Empress Of All Seasons
by Emiko Jean
In a palace of illusions, nothing is what it seems.
Each generation, a competition is held to find the next empress of Honoku. The rules are simple. Survive the palace’s enchanted seasonal rooms. Conquer Winter, Spring, Summer, and Fall. Marry the prince. All are eligible to compete – all except yōkai, supernatural monsters and spirits whom the human emperor is determined to enslave and destroy.
Mari has spent a lifetime training to become empress. Winning should be easy. And it would be, if she weren’t hiding a dangerous secret. Mari is a yōkai with the ability to transform into a terrifying monster. If discovered, her life will be forfeit. As she struggles to keep her true identity hidden, Mari’s fate collides with that of Taro, the prince who has no desire to inherit the imperial throne, and Akira, a half-human, half-yōkai outcast.
Torn between duty and love, loyalty and betrayal, vengeance and forgiveness, the choices of Mari, Taro, and Akira will decide the fate of Honoku in this beautifully written, edge-of-your-seat YA fantasy.
Review:THIS REVIEW CONTAINS SPOILERS.
I have heard many good things about this novel. So I will admit, I was looking forward to it more than I probably otherwise would have.
It was a good read! It did not live up to the hype for me, but it was an enjoyable read nonetheless, and I was invested in Mari’s journey and in her story. And the fact that hers was not the only story I was invested in – Taro and Akira are both fleshed out and compelling characters – was a mark of a really good storyteller, in my opinion. All three points of views had very distinctive voices, all were sympathetic characters to a certain extent, and if I found myself getting frustrated in their actions, well, it was only because I was invested in their story and was privy to other things they were not.

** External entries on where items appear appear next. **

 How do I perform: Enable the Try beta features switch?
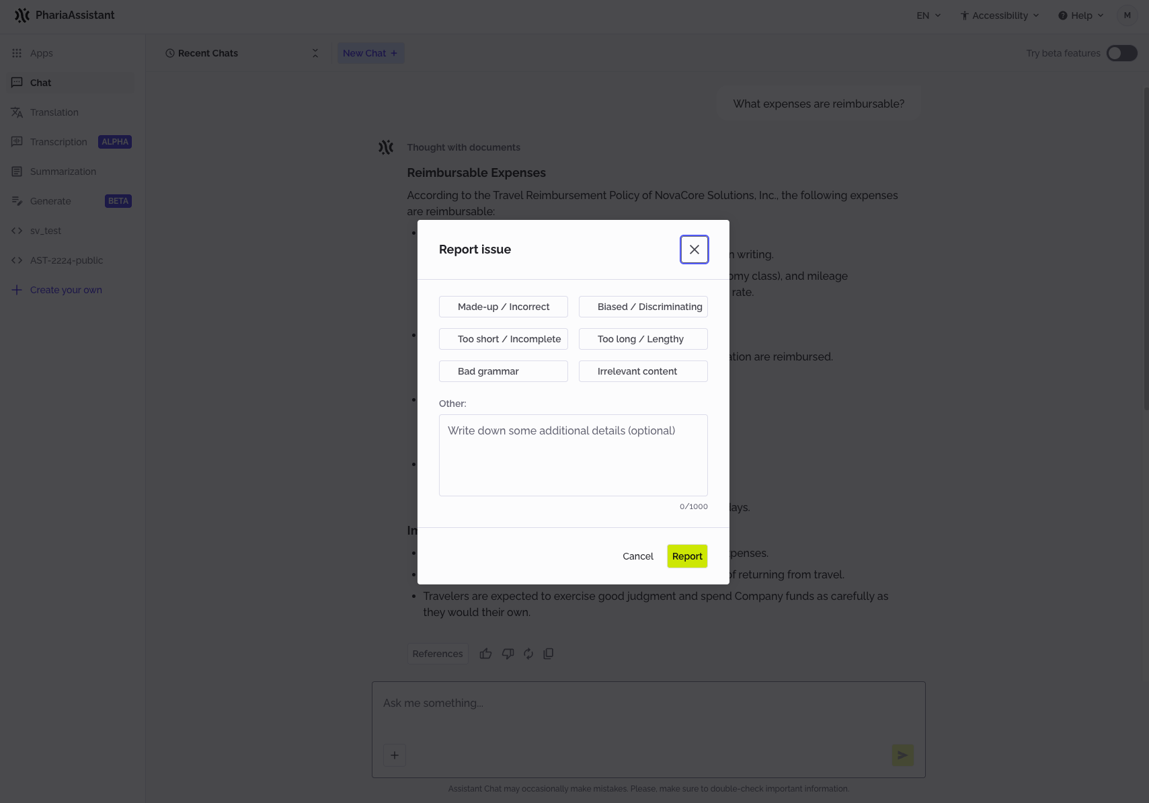(x=1121, y=53)
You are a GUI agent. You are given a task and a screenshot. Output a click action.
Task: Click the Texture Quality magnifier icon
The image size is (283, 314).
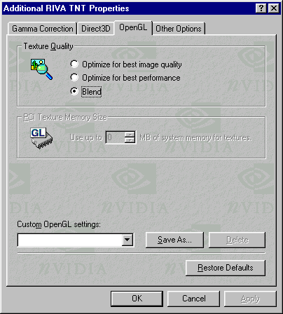point(41,69)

Even the side characters – the Snow Girl and Asami especially – were compelling characters, and I cared about them. Some parts of the Snow Girl’s dialogue and scenes felt a little childish to me, but it might just also be me?
I did not see myself getting invested in Mari and Taro’s romantic storyline, or a love triangle, but I found myself still charmed by them. I loved that both Mari and Taro were attracted to parts of each other they thought enhanced themselves. It made their feelings believable, because they represented what they wanted and desired in life, and thought they could not get. I loved that even though Mari had no romantic feelings for Akira, it did not make her affection for him less real or poignant. I loved that Akira did not expect Mari’s feelings to be reciprocated even though he hurt about it.
The competition part seemed less important than I thought it was going to be. I thought it would be longer and have a bigger part in the story, especially since it’s the main draw in the synopsis. But while it was well done and I could feel the stakes, it’s not the heart of the story, and I feel like an opportunity was missed there.
The pacing of the story was a little off for me – it started a bit slow, even as it drew you in – but then the end was super rushed. The epilogue felt like it left a lot of unanswered questions. I honestly do not understand how, in a world that hated and persecuted yokai, the people ended up being okay with an empress that was a yokai. It was a decent enough wrap up, in that the story was complete, but it was rushed and twisted and turned so many times before the end that I was left reeling.
Again, it was a good book, but I feel it missed a few opportunities it could have snatched up to be a great book. But I can see a lot of people enjoying it, and I’m glad it exists in this world. We need more stories like this.
(Also, sidetone: my obscure rarepair shipping heart latched on to Hiro/Mari in the beginning of the book even though he was a minor character, and I felt so validated when he was offended on her behalf for her people thinking she wasn’t beautiful. I actually really loved his character and Masa and Ren even though they were so minor characters. Those of you who have read the book, please validate me.)